INSTRUCTIONS TO FOLLOW: Count the lines in the listing below that contain the word "agent" and report that number alone.
++++++++++++++++++++
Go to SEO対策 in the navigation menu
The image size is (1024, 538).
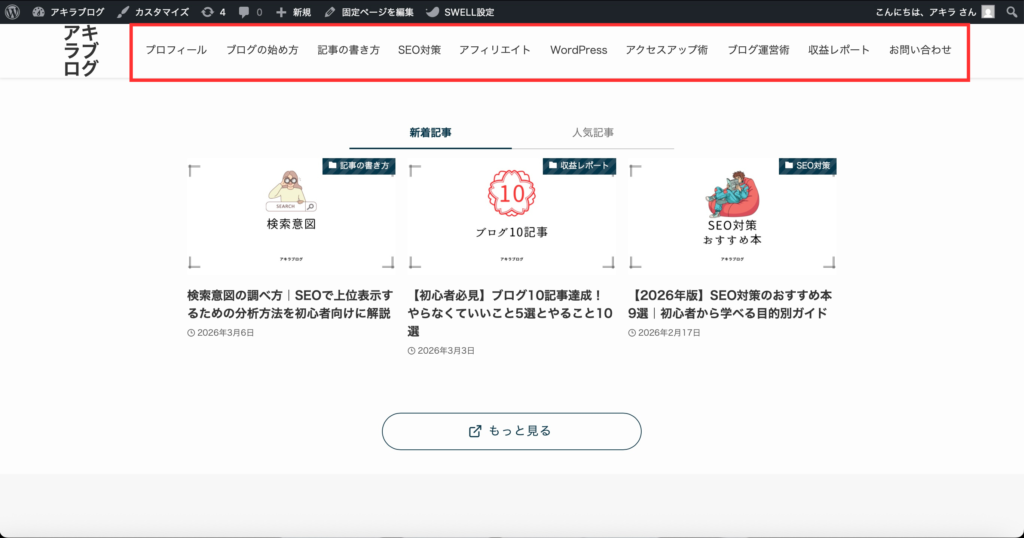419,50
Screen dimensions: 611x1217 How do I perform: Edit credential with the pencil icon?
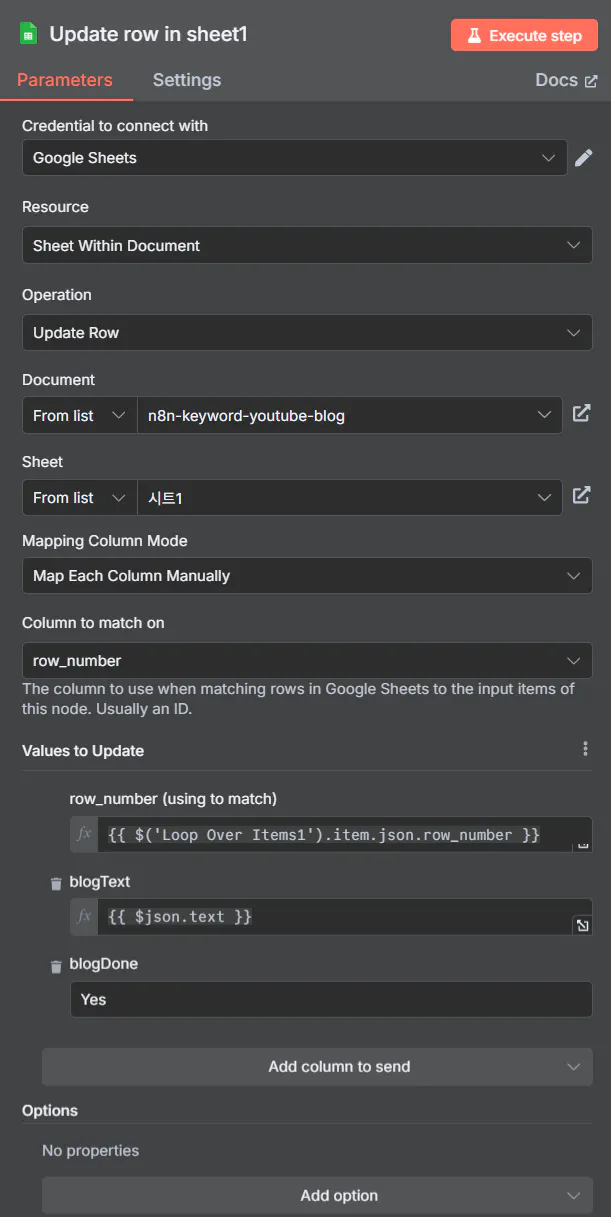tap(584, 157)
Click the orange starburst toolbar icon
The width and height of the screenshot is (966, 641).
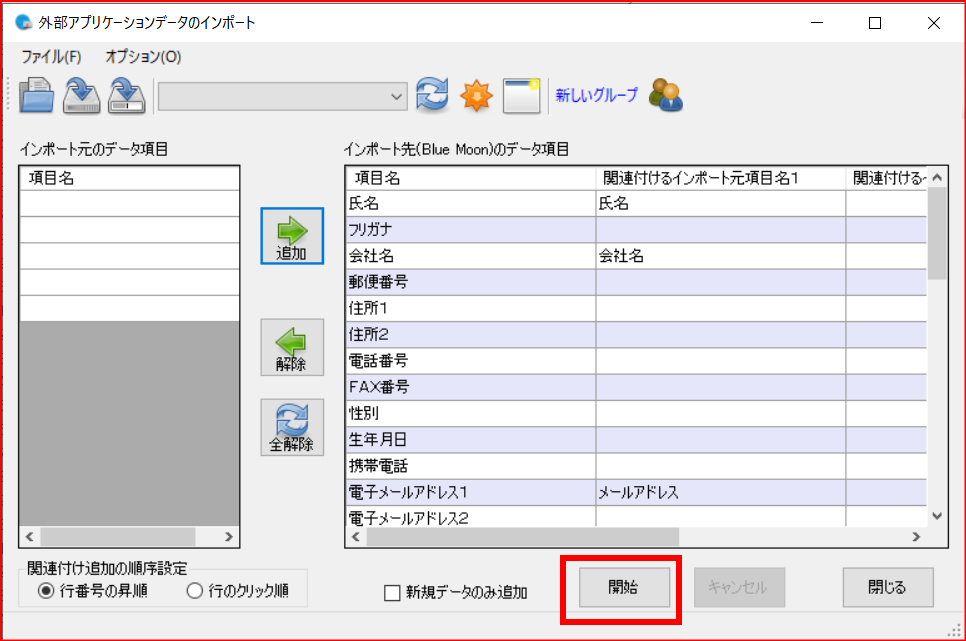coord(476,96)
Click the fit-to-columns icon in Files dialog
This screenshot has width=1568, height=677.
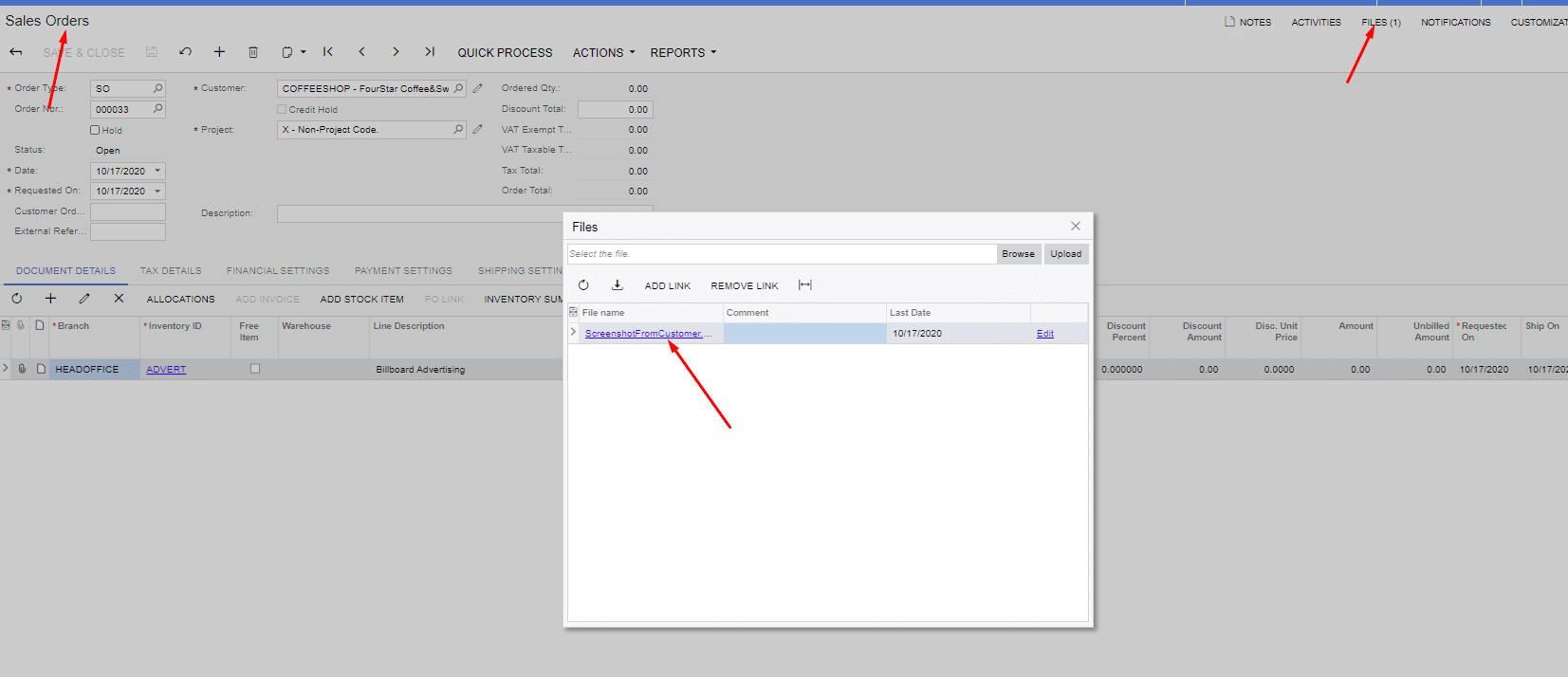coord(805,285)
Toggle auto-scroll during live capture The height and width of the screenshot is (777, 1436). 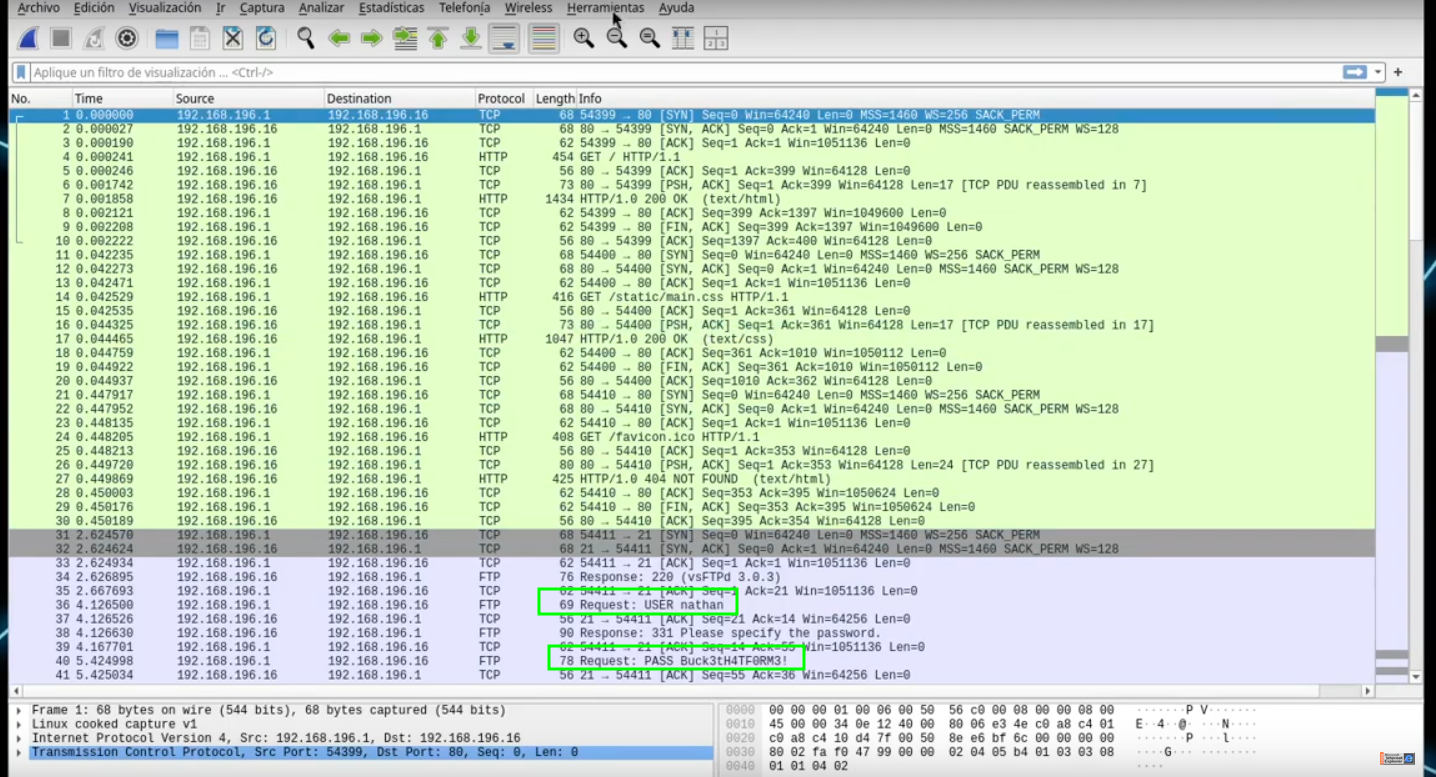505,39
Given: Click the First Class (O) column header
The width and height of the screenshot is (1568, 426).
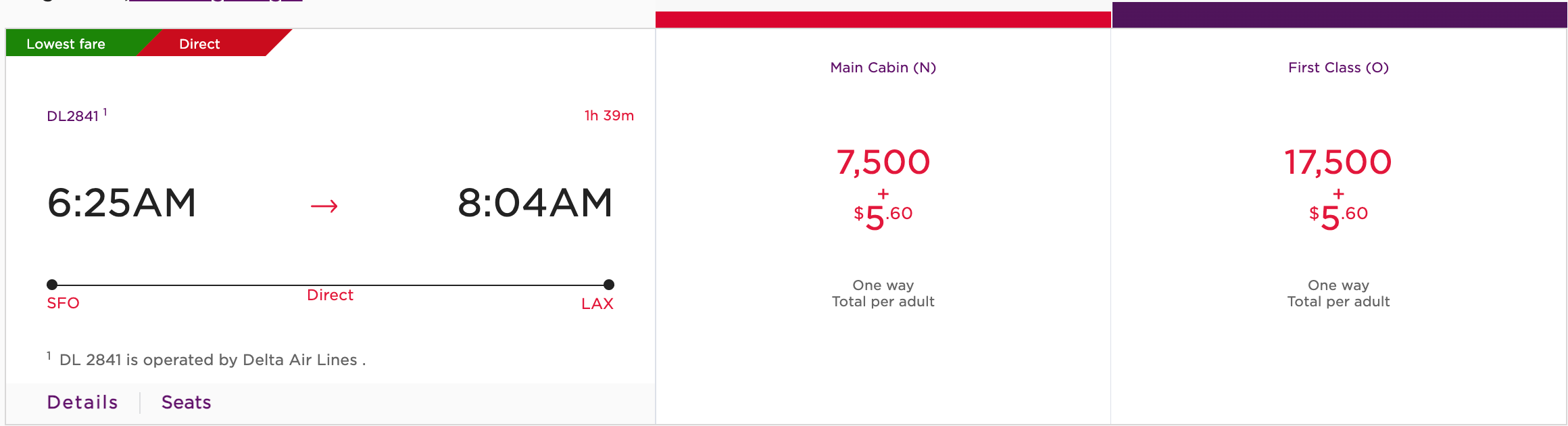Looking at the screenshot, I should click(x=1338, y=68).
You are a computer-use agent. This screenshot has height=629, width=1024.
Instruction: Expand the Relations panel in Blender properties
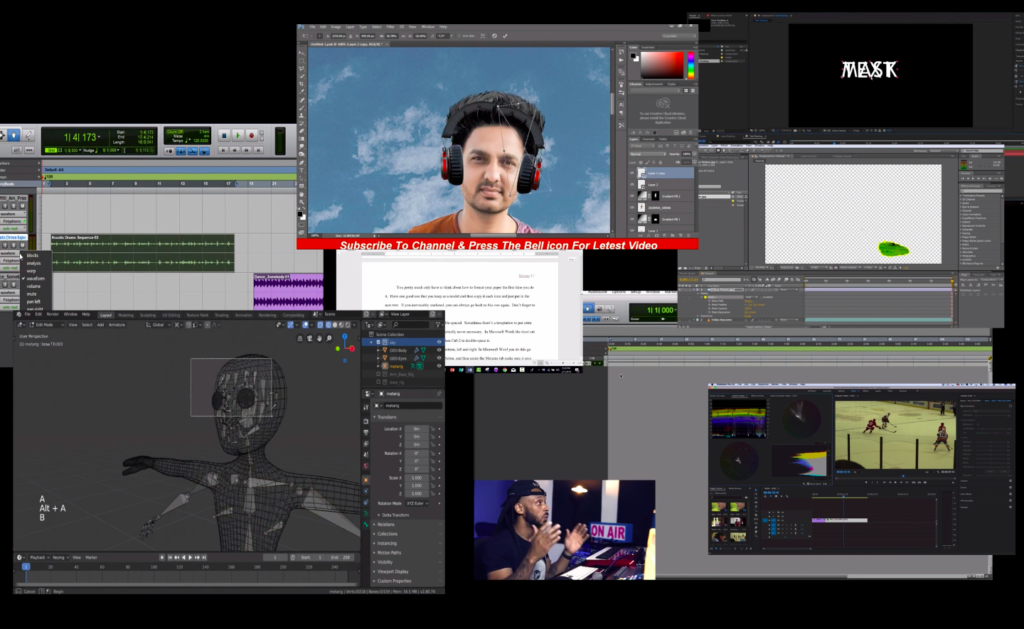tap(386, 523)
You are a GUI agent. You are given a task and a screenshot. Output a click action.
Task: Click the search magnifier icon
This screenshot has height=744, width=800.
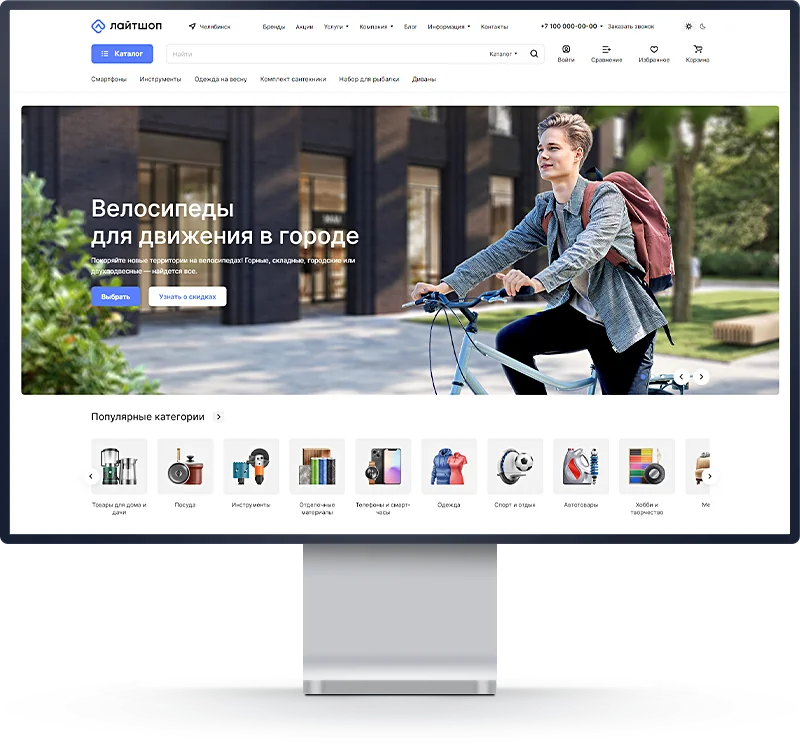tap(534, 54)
++++++++++++++++++++
ANSWER BELOW: 2